#### Document segment
But we should absolutely encourage them to feed dry foods that they can trust, and all of this hatred directed at Natura/Innova over the past couple of years has been totally misplaced. Yes, they sold to P&G, and we would all have preferred it if they'd just rocketed themselves into the sun, instead. But all that's really changed in terms of the way the company is run is the destination of any profits. The same top-level executives are making the same pet food with the addition of a couple of awesome grain-free formulas under California Natural that I couldn't be more grateful for. Seriously. When the closest to an allergy diet they ever got was the CalNat Herring and Sweet Potato (and oatmeal and barley), Natural Balance was the only practical option for an elimination kibble. Now, at least half the time, we can open the elimination process with CalNat, which actually contains more meat than carb. I am much relieved. Course, Addiction works too, but price becomes even more of an issue.

So, yeah. The buyout doesn't seem to have had much of an effect on Innova/Natura's products. And considering that most of the other "premium" kibble brands were _already_ corporate and gross _in the first place_, I'm satisfied with a product selling out and then _not_ getting run into the ground.
########
*What you need to do*. Reproduce the passage from the pet food post above, from "So, yeah. The" up to and including "into the ground.".
#### Raw records
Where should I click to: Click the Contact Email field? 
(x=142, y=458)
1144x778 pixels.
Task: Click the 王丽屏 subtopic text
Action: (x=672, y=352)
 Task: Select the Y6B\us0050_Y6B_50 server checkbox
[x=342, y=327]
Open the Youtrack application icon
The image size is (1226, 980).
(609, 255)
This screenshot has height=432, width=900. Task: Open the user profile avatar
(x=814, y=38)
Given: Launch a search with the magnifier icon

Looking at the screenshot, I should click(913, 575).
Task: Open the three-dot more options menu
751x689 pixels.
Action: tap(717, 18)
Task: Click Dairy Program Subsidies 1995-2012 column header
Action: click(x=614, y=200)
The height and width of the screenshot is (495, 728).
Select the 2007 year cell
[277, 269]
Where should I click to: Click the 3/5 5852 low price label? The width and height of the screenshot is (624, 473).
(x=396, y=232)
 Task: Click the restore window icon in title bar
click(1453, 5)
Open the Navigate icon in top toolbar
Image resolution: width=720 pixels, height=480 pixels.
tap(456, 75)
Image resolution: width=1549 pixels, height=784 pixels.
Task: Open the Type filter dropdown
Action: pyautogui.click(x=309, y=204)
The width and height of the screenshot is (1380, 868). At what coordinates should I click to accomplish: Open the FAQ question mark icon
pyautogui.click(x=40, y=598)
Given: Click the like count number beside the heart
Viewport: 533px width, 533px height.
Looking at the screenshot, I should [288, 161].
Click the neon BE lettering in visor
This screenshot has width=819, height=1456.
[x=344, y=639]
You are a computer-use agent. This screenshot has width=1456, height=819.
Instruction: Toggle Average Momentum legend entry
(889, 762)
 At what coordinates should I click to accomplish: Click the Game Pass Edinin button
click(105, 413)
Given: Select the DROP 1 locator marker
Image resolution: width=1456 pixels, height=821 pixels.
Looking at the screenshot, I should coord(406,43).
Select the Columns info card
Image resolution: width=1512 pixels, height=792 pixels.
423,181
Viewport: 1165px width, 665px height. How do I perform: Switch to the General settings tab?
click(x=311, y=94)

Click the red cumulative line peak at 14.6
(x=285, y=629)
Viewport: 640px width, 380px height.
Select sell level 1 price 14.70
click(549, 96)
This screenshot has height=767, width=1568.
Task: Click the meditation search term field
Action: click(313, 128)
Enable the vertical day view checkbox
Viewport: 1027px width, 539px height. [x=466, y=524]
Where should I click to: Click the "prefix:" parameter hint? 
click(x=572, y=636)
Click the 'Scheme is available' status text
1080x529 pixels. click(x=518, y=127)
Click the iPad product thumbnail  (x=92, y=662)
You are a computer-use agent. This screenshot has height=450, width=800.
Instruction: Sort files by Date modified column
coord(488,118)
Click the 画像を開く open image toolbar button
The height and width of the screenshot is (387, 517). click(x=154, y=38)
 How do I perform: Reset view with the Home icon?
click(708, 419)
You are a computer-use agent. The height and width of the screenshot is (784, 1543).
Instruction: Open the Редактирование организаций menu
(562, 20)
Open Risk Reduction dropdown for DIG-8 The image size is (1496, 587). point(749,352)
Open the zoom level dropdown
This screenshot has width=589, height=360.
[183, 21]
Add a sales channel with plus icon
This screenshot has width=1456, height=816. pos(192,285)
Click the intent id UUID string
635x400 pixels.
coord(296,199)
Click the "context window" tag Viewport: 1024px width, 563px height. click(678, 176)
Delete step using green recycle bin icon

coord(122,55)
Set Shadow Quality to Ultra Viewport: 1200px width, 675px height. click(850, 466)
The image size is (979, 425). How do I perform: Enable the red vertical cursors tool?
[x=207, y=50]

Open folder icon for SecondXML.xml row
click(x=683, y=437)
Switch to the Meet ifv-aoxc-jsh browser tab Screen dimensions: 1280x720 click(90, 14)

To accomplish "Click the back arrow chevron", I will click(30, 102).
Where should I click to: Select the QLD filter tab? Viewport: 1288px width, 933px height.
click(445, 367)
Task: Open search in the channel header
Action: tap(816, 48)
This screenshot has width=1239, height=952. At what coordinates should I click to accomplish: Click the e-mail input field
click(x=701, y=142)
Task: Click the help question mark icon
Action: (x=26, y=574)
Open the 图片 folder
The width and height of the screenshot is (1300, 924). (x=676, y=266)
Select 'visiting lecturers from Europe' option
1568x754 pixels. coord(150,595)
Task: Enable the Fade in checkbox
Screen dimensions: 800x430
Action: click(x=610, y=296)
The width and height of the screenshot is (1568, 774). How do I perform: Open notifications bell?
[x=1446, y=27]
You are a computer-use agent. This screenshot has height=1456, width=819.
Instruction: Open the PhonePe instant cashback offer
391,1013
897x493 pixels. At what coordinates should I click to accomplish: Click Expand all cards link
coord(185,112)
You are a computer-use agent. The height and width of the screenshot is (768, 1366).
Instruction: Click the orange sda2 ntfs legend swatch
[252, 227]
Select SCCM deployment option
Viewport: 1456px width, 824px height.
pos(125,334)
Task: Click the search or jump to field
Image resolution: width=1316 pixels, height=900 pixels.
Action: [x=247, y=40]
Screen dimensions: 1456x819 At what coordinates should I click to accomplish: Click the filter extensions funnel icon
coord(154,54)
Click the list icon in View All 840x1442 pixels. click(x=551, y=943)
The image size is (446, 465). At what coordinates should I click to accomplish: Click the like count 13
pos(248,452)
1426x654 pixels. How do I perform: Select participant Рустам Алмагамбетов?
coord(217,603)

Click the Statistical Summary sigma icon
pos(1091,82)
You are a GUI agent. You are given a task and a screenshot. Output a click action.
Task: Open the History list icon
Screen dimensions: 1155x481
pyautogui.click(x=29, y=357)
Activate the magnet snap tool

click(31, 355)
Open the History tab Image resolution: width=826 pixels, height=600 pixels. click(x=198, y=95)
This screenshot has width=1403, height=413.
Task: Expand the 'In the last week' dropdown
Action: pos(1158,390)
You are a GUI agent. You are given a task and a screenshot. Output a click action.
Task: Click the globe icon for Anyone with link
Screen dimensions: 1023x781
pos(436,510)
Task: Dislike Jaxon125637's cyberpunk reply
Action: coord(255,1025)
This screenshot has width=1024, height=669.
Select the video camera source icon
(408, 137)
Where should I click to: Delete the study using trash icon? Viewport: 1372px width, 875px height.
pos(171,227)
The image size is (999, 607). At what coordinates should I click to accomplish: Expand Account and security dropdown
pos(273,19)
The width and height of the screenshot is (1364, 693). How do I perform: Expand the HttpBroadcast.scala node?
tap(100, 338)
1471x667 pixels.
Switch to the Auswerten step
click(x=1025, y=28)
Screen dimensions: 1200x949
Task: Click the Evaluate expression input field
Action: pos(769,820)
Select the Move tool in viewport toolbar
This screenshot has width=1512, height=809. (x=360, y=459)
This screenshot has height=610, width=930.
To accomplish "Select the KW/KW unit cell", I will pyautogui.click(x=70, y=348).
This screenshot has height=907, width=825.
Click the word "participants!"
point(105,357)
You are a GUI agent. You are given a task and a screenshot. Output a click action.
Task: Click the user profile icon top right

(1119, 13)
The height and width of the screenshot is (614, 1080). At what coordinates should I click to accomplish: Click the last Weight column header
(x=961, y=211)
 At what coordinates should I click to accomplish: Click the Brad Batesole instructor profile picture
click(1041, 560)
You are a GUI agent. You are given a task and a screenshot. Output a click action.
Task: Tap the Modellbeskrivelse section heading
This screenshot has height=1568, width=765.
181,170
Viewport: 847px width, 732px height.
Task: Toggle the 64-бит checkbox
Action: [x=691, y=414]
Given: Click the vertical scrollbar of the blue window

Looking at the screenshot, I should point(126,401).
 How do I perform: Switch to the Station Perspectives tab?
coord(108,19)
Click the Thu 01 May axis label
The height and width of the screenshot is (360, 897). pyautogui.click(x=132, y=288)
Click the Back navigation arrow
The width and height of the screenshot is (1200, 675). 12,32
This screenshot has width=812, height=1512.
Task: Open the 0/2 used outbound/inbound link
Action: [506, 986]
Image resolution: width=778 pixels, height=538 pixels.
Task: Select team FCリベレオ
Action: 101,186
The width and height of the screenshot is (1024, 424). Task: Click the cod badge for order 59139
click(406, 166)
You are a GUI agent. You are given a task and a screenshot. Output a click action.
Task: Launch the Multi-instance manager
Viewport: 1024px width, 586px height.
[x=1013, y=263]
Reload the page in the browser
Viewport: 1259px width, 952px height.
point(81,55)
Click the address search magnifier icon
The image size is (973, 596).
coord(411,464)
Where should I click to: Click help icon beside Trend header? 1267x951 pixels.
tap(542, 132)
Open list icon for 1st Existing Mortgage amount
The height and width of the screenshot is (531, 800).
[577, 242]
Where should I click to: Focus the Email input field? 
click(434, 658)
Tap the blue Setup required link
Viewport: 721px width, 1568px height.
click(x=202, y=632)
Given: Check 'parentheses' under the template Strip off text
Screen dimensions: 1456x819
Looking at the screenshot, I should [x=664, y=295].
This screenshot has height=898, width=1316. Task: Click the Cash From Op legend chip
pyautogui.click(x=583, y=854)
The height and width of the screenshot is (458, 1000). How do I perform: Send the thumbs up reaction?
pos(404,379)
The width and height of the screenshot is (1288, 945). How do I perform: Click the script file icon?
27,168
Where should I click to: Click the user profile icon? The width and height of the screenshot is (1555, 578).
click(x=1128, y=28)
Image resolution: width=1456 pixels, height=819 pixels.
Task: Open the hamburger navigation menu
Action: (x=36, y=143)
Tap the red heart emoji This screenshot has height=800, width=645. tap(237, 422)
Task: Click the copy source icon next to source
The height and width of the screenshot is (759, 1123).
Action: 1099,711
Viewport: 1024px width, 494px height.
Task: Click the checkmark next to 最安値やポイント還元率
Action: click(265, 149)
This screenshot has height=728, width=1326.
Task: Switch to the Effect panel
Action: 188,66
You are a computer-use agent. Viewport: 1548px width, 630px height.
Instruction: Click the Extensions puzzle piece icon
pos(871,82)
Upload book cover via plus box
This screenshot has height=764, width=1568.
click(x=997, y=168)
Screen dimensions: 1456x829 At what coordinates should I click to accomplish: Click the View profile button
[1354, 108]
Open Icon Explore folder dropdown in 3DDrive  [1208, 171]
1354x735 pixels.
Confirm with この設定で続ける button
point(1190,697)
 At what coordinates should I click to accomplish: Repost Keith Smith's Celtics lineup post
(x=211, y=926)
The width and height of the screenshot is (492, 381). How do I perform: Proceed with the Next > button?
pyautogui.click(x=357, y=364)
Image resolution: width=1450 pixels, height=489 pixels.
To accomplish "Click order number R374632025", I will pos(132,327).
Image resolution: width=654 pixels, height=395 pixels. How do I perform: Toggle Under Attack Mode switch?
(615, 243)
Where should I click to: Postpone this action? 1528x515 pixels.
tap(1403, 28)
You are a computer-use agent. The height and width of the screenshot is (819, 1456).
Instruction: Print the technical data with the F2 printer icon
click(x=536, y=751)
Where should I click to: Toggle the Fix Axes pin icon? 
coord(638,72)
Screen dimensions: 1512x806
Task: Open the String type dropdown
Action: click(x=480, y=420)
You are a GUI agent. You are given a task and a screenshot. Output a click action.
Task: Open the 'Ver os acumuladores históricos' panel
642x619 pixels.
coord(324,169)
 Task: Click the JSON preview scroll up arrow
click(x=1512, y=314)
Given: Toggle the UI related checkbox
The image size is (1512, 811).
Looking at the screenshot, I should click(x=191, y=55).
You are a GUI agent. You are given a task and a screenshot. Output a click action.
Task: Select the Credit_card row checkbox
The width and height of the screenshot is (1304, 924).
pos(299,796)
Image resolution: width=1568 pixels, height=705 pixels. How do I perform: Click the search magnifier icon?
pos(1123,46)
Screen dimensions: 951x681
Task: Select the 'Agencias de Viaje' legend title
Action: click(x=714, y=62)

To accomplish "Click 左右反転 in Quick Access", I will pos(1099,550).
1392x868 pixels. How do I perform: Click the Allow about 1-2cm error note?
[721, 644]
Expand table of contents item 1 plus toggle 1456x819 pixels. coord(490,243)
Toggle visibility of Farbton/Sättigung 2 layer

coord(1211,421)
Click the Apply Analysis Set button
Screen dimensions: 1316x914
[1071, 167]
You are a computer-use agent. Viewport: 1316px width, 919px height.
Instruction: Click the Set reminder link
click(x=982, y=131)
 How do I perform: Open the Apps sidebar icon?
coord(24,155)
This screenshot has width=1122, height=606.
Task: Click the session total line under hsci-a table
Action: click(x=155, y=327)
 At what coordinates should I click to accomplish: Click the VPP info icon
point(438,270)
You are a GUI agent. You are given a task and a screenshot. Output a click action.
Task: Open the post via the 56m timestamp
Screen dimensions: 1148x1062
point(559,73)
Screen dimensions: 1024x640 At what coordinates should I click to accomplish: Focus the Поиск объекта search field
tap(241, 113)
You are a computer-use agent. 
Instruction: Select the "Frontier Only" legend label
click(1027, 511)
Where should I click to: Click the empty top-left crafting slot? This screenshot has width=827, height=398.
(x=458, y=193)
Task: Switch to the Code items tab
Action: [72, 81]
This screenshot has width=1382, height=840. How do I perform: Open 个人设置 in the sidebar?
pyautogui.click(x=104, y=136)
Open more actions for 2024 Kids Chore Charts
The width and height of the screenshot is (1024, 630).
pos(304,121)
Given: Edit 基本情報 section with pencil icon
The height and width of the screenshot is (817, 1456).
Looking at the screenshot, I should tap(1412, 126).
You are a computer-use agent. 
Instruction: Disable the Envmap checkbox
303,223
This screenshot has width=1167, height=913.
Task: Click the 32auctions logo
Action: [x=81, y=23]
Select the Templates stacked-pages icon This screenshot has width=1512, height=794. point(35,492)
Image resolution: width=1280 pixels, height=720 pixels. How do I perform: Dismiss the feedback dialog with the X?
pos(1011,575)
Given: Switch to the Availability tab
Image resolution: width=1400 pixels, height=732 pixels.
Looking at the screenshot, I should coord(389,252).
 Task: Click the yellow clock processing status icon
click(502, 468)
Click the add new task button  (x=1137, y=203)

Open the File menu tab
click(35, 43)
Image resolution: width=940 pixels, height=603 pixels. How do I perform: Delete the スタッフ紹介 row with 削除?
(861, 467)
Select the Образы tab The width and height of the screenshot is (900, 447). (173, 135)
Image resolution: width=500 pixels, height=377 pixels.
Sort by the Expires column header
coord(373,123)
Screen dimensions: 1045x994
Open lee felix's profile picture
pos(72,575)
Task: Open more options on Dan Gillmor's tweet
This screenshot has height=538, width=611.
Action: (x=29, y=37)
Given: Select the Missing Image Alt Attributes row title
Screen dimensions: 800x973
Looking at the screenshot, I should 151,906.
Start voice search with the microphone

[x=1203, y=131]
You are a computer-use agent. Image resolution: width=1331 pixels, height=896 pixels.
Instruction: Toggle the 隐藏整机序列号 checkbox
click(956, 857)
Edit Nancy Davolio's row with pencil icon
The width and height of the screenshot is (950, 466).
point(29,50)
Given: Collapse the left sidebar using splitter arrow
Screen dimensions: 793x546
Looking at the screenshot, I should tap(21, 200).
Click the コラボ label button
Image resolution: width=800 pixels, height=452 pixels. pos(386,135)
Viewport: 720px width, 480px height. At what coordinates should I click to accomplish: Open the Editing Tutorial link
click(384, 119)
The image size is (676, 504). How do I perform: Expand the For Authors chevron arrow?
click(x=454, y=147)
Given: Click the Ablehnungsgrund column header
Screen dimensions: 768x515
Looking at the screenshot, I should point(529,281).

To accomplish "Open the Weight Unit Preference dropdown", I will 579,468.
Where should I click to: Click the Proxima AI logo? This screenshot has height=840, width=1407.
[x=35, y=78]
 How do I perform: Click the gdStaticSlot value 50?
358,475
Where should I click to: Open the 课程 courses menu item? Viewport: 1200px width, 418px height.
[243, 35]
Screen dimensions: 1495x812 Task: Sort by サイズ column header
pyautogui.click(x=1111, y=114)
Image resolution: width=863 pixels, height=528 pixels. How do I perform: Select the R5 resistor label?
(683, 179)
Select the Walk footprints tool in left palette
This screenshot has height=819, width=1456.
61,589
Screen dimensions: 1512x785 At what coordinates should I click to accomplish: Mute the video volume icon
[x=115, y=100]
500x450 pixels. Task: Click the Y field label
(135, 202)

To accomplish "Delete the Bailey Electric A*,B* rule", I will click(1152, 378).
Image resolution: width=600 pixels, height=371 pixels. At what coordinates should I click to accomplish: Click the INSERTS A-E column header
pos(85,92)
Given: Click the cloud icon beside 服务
########
*Response*.
So, yeah. The buyout doesn't seem to have had much of an effect on Innova/Natura's products. And considering that most of the other "premium" kibble brands were _already_ corporate and gross _in the first place_, I'm satisfied with a product selling out and then _not_ getting run into the ground.